Ottawa (Ontario), le 31 mai 2005
EN PRÉSENCE DE MONSIEUR LE JUGE SHORE
ENTRE :
et
LE SOLLICITEUR GÉNÉRAL DU CANADA
MOTIFS DE L'ORDONNANCE ET ORDONNANCE
INTRODUCTION
[1] Un agent d'examen des risques avant renvoi ne peut faire ni plus, ni moins que ce qui lui incombe en vertu de la compétence qui lui est attribuée. Si aucun nouvel élément de preuve, ou aucun élément de preuve qui n'était pas normalement accessible au moment de la décision initiale, n'est présenté à l'agent d'examen des risques avant renvoi, le demandeur dont la demande a déjà été rejetée en raison d'un manque de crédibilité ne peut s'attendre à ce que la Cour ordonne un nouvel examen d'une telle décision si les motifs qui fondent cette décision sont suffisants.
LA PROCÉDURE JUDICIAIRE
[2] Il s'agit d'une demande de contrôle judiciaire en application du paragraphe 72(1) de la Loi sur l'immigration et la protection des réfugiés[1] (LIPR) visant la décision du 9 février 2004 par laquelle un agent d'examen des risques avant renvoi (ERAR) a rejeté la demande d'ERAR présentée en application des articles 96 et 97 de la LIPR; l'agent a conclu que le demandeur ne peut craindre avec raison d'être persécuté et ne serait pas exposé au risque de la torture, d'une menace à sa vie ou d'un traitement cruel et inusité s'il retournait à la Grenade.
LE CONTEXTE
[3] Le demandeur, M. Paul Mitchell, est un citoyen de la Grenade qui est arrivé au Canada en 1998 à titre de visiteur; les autorités de l'immigration n'ont été avisées de sa présence au pays qu'à la suite de son arrestation le 15 mars 2002. Il a présenté alors une revendication du statut de réfugié fondée sur ses opinions politiques présumées. La Section de la protection des réfugiés de la Commission de l'immigration et du statut de réfugié (la Commission) a rejeté sa revendication le 18 septembre 2003. La Commission a conclu que la revendication de M. Mitchell n'avait pas un minimum de fondement. M. Mitchell a présenté alors une demande aux termes du programme d'ERAR; cette demande fut rejetée le 9 février 2004. Cette dernière décision fait l'objet du contrôle de la Cour.

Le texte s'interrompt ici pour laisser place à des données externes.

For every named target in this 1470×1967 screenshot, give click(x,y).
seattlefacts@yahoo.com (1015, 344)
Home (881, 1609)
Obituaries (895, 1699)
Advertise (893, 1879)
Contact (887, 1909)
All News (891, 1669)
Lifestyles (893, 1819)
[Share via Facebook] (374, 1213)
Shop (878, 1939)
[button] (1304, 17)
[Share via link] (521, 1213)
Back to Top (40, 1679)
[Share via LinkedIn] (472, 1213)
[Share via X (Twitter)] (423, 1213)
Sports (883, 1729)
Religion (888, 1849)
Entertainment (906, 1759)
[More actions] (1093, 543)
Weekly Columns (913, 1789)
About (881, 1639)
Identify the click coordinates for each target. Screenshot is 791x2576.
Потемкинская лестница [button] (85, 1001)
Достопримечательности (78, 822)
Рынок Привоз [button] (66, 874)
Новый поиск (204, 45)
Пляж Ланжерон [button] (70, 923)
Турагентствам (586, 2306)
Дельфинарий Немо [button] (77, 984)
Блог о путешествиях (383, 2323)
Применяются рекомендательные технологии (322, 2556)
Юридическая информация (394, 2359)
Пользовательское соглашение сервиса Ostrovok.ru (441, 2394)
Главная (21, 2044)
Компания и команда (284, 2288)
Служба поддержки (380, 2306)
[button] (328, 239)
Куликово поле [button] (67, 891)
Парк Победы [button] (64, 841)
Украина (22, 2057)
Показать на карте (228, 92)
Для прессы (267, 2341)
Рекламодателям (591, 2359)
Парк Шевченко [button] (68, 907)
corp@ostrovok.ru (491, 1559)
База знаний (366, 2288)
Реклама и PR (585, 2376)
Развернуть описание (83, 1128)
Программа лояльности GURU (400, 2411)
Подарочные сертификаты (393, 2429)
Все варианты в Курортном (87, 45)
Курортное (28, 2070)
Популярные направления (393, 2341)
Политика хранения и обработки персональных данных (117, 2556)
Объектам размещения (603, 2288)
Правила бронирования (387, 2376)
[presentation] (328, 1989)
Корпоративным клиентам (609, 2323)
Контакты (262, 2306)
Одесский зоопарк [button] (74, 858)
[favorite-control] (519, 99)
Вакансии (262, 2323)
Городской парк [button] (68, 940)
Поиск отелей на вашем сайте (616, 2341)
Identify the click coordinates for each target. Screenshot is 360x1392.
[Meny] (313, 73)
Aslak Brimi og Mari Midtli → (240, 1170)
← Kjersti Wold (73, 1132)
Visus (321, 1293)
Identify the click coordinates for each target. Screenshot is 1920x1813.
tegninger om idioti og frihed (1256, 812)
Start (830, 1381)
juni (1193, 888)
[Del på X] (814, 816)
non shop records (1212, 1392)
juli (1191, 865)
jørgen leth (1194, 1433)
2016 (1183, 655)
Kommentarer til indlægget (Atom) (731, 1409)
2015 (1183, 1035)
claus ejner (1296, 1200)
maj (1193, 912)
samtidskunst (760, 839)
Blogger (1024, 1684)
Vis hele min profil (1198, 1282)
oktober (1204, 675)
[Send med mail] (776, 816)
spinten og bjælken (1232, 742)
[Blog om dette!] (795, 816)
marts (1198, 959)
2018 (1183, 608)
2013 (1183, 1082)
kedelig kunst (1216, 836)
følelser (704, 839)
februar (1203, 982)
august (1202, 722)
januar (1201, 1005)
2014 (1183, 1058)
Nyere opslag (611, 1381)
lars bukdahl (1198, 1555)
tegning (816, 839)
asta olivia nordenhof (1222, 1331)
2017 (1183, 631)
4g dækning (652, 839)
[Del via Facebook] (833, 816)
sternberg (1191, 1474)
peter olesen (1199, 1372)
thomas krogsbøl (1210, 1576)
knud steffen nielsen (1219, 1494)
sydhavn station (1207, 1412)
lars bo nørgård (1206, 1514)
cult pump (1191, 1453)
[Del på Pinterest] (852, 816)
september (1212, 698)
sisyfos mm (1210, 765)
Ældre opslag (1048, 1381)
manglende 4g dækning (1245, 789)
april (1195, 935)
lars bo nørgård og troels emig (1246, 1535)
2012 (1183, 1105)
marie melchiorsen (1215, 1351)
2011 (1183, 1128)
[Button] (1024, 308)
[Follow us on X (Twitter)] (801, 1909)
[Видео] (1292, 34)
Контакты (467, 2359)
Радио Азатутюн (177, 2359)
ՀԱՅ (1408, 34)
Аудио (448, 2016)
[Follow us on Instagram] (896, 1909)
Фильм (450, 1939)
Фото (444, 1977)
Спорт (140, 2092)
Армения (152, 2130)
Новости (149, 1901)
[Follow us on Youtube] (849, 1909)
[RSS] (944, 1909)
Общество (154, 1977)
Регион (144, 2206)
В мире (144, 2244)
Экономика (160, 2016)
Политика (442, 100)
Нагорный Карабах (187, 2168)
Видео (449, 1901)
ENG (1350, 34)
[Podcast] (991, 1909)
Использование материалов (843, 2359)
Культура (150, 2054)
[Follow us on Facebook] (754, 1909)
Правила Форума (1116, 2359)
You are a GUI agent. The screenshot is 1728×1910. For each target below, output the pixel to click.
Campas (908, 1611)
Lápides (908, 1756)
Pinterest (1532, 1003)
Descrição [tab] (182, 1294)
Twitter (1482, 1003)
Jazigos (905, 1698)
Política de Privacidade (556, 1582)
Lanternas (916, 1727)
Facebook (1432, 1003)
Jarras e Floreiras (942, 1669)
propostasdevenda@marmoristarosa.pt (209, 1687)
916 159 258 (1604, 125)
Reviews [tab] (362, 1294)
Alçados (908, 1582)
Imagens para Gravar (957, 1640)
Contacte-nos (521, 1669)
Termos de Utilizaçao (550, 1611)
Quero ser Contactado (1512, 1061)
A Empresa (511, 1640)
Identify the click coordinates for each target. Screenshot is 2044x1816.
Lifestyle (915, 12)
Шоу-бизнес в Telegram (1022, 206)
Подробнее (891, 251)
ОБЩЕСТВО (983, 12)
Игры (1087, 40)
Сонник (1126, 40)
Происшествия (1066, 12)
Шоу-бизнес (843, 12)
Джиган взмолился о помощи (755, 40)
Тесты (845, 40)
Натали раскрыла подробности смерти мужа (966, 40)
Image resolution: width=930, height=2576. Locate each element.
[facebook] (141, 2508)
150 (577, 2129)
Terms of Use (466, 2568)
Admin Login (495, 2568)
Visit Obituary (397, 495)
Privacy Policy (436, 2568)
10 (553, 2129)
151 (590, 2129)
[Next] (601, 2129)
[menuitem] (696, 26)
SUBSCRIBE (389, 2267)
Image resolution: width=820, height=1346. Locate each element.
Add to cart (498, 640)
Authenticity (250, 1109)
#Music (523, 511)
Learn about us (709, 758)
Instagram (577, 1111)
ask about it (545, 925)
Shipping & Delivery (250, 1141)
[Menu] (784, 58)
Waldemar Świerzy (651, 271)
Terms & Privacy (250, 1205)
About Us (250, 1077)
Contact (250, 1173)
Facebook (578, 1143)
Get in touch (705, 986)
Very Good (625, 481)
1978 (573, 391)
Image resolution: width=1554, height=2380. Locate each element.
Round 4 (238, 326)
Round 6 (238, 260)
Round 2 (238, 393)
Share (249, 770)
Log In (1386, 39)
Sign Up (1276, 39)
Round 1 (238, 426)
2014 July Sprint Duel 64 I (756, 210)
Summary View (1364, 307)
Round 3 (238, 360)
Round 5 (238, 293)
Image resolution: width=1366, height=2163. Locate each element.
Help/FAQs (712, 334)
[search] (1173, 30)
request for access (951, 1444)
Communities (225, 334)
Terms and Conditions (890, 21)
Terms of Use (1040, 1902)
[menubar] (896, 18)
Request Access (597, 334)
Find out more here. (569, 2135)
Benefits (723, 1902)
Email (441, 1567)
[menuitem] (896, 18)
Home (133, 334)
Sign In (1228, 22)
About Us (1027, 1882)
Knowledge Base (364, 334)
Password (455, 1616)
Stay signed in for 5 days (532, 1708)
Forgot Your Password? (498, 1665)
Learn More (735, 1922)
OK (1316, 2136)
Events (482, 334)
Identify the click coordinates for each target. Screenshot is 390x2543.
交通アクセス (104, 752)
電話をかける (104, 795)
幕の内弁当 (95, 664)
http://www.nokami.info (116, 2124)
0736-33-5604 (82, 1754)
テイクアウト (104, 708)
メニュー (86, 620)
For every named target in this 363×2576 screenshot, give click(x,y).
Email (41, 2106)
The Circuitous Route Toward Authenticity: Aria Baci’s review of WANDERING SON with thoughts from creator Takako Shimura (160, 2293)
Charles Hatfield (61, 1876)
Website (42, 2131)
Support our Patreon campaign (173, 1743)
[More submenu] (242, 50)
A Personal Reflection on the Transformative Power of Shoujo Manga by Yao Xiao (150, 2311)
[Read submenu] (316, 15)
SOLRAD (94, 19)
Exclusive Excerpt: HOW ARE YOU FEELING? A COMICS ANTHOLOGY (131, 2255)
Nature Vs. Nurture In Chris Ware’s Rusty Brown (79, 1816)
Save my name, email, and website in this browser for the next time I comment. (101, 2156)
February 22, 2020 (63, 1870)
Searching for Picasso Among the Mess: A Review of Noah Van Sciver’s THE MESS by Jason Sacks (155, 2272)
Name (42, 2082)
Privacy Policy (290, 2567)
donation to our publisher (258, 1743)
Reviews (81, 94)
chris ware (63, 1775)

LA DÉCISION VISÉE PAR LE PRÉSENT CONTRÔLE
[4] L'agent d'ERAR a conclu que M. Mitchell n'a pas abordé ni réfuté les problèmes de crédibilité soulevés par la Commission dans ses motifs écrits à la suite du rejet de la revendication du statut de réfugié. M. Mitchell n'a présenté aucune preuve de son adhésion ou association au Grenada Union Labor Party. L'agent d'ERAR a signalé que la situation mise de l'avant par M. Mitchell était la même que la Commission avait étudiée, y compris quelques dossiers d'information de 2003 sur la situation à la Grenade; il a signalé aussi que M. Mitchell n'avait pas précisé le lien entre ces dossiers et sa situation personnelle. L'agent d'ERAR estimait que les liens familiaux que M. Mitchell a tissés au Canada et le nombre d'années qu'il a séjourné au Canada ne sont pas des facteurs pertinents dans le cadre d'une ERAR.
LA QUESTION EN LITIGE
1. L'agent d´ERAR a-t-il commis une erreur susceptible de révision?
ANALYSE
[5] Le processus d'ERAR vise à examiner de nouveaux éléments de preuve concernant les risques survenus entre l'audience de la revendication du statut de réfugié et la date du renvoi. M. Mitchell n'a présenté aucun élément de preuve nouveau, c'est-à-dire un élément de preuve qui n'était pas ou ne pouvait pas être à la disposition de la Commission. Il n'a présenté aucune preuve se rapportant à un risque auquel il serait exposé personnellement s'il retournait à la Grenade et les dossiers d'information sur la situation au pays qu'il a soumis remontent à 2003 (la situation à l'époque où il a présenté sa revendication du statut de réfugié). L'agent d'ERAR a examiné comme il se doit la demande de M. Mitchell, ainsi que les dossiers d'information, puis a conclu, avec raison, que M. Mitchell n'avait pas démontré qu'il serait exposé à des risques.
[6] M. Mitchell affirme que l'agent d'ERAR a ignoré des preuves de la persistance de violations des droits de la personne à la Grenade, mais n'a pas précisé quels éléments de preuve avaient été ignorés. La Cour ne se prononcera pas sur des allégations qui ne sont pas étayées sur des preuves.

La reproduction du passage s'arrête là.